Reforma mediów wywołała ostrą krytykę ze strony grup prawniczych, dziennikarzy i opozycji.
„Teraz, gdy Robert Fico wrócił do władzy, pragnie zemsty. Poluje na dziennikarzy” – powiedział mieszkający w Koszycach działacz Ján Gálik, który jest jednym z założycieli inicjatywy „Za przyzwoitą Słowację”, grupy społeczeństwa obywatelskiego, która zorganizowała protesty po morderstwie Kuciáka.
„Znowu tworzą atmosferę, w której więcej dziennikarzy może – i mam nadzieję, że nie, ale jest to możliwe – ponownie zostać zamordowanym. Jest w pełni odpowiedzialny za tę atmosferę.”
Zbliżające się wybory prezydenckie będą kolejnym sprawdzianem praworządności.

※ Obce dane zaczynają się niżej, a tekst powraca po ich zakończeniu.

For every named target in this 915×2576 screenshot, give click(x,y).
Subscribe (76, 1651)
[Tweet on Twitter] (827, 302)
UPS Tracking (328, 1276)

Słowacy udają się w najbliższą sobotę do urn, aby wybrać nowego prezydenta kraju, a dogrywka pomiędzy dwoma najlepszymi kandydatami odbędzie się 6 kwietnia.
Choć rola prezydenta na Słowacji ma w dużej mierze charakter ceremonialny, ustępująca prezydent Zuzana Čaputová, która nie stara się o reelekcję, stanowi istotny bufor przed niektórymi kontrowersyjnymi decyzjami rządu Fico.
Bufor ten może wkrótce przestać istnieć, gdyż głównym kandydatem na kolejnego prezydenta jest przewodniczący słowackiego parlamentu i prawa ręka Fico, Peter Pellegrini. Ale prawdopodobnie będzie blisko. Pellegrini jest na dobrej drodze do zdobycia 37 procent głosów, a kandydat liberalnej opozycji Ivan Korčok, były minister spraw zagranicznych i ambasador w USA, przewiduje się, że zdobędzie 36 procent.
„On (Pellegrini) nie uznaje równowagi sił. A ponieważ jest także częścią tej koalicji rządzącej, nie mogliśmy nigdy oczekiwać, że zwróci się do Trybunału Konstytucyjnego lub kogokolwiek innego z jakąkolwiek kwestią sporną. Będzie po prostu kimś w rodzaju listonosza: podpisze wszystko i wyjedzie za granicę” – powiedział TylkoGliwice były premier Ódor.
Zdaniem Ódora wybory prezydenckie są kluczem do przyszłego kierunku rozwoju kraju.
„Nie sądzę, że byłoby dobrze, gdyby ten rząd miał wszystko. Potrzebujemy elementu równoważącego, który będzie reprezentował wszystkich obywateli, a nie tylko 55 procent z nich” – powiedział.